BIC V is a wholly-owned distribution vehicle of Bayfront Infrastructure Management, a subsidiary of the Temasek-backed infrastructure credit financing platform Clifford Capital.
The transaction involves the securitisation of a portfolio of project and infrastructure loans and bonds into infrastructure asset-backed securities, also called “notes”. Investments in the equity tranche help attract other investors by ensuring that the listed debt instruments issued by the vehicle can attract appropriate credit ratings.
The investments even extend into the public markets. Launched in 2021, the UK’s Mobilist provides capital to catalyse IPOs in developing countries in order to scale private investment that supports development and the climate transition.
In June 2024, Mobilist invested US$12.5 million in the IPO of Citicore Renewable Energy Corporation (CREC) on the Philippine Stock Exchange. CREC is the second-largest solar energy generator in the Philippines in terms of installed solar capacity.
The Singapore Exchangehas partnered with Mobilist since 2022. In September 2023, Mobilist committed an anchor investment of up to US$20.4 million in preference shares in BIC IV, receiving a final allocation of US$5.0 million.
Countries must invest more of their own savings in the resilience of their own people, says Kyte. “In climate negotiations, the focus is always on the transfer of funds from the countries that caused the climate crisis to the countries that are experiencing it now. That commitment of the developed world to the developing world will remain, and we will not walk away from that. But the scale of the amount of investment that is needed means that we’re going to have to find ways to access all kinds of other forms of capital to make people safe.”
Singapore firms have also pledged to make investments in the UK.
In April, Oversea-Chinese Banking Corporation (OCBC) signed an agreement with the UK government to channel GBP10 billion of investment into British energy, infrastructure and real estate by 2030.
OCBC will also support UK businesses expanding into or establishing operations in Singapore and Southeast Asia.
This builds on the UK’s entry into the Comprehensive and Progressive Agreement for Trans-Pacific Partnership (CPTPP) free trade agreement last year.
According to the British High Commission in Singapore, the UK and Asia Pacific trading relationship is worth GBP125.7 billion, with UK-Singapore trade making up GBP22 billion of that.
Climate talks
Kyte has sat at various parts of the negotiating table at climate talks; she was once Special Representative of the UN Secretary-General, focused on sustainable energy.
With the Trump administration again withdrawing from the Paris Agreement, Kyte is watching how other powers — the UK included — might step up.
“The question is: if the US starts to retreat from the multilateral development bank systems and international financial architecture, what role will other countries play if there is any vacuum created?”
That vacuum will be filled by China, the EU, the UK and even small island states, she adds. “These are the countries — Singapore and others — that understand the urgency of not slowing down.”
China “clearly” plays a “very important role” when it comes to pursuing sustainable development and “the transitions necessary to combat climate change”, says Kyte.
The UK has a multifaceted relationship with China, she adds. “On some things, we disagree; on some things, we agree.

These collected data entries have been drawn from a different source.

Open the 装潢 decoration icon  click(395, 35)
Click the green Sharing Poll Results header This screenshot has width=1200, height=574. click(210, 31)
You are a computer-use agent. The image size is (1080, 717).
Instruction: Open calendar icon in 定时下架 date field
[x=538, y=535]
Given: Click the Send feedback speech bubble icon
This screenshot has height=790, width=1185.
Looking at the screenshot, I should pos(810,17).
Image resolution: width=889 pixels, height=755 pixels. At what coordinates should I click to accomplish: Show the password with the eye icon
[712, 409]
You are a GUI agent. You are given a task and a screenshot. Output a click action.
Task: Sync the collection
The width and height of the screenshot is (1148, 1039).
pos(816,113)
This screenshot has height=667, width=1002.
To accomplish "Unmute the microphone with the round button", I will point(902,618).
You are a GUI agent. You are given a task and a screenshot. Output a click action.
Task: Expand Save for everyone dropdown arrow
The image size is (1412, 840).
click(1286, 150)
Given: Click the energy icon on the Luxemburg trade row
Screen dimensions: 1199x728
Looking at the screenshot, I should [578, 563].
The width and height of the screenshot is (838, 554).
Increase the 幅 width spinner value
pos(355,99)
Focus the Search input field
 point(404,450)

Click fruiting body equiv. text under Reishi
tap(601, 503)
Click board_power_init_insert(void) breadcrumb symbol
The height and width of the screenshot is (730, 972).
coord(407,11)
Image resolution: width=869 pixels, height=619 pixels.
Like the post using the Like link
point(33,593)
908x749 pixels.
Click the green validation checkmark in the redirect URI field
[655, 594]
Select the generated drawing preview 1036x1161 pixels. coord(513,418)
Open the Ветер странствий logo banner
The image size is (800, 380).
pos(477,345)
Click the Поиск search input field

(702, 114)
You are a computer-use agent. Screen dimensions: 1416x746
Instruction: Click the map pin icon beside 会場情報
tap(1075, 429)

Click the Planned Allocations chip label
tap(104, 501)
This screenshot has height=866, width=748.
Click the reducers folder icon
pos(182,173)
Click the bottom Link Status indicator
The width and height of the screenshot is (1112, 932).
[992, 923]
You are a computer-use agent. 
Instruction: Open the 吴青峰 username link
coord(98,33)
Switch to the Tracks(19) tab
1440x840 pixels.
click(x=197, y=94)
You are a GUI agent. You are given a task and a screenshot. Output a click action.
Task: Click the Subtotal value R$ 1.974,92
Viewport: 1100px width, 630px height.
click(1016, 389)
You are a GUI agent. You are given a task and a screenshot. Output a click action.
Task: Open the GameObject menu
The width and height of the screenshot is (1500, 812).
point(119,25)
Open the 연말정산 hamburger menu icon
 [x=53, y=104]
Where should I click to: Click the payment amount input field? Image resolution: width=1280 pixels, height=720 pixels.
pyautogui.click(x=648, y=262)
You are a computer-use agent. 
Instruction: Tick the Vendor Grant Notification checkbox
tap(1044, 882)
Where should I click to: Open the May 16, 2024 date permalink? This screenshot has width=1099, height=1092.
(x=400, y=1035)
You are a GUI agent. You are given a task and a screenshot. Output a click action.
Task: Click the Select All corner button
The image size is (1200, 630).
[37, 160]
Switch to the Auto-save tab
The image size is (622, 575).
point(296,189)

But in the zone of energy and climate, we have to continue to talk and talk more.”
The two countries signed in March a clean energy partnership agreement to cooperate on electricity market reform and a host of technologies, including battery storage, offshore wind and CCUS.
As Kyte stresses in her Ecosperity Week address, the UK is ready to “collaborate more radically” in order to “speed up the transition for everybody”. “Despite the fact that we can easily be distracted by the geopolitics, we know that the long-term trends are still underway, and it is a question simply of scale and pace.”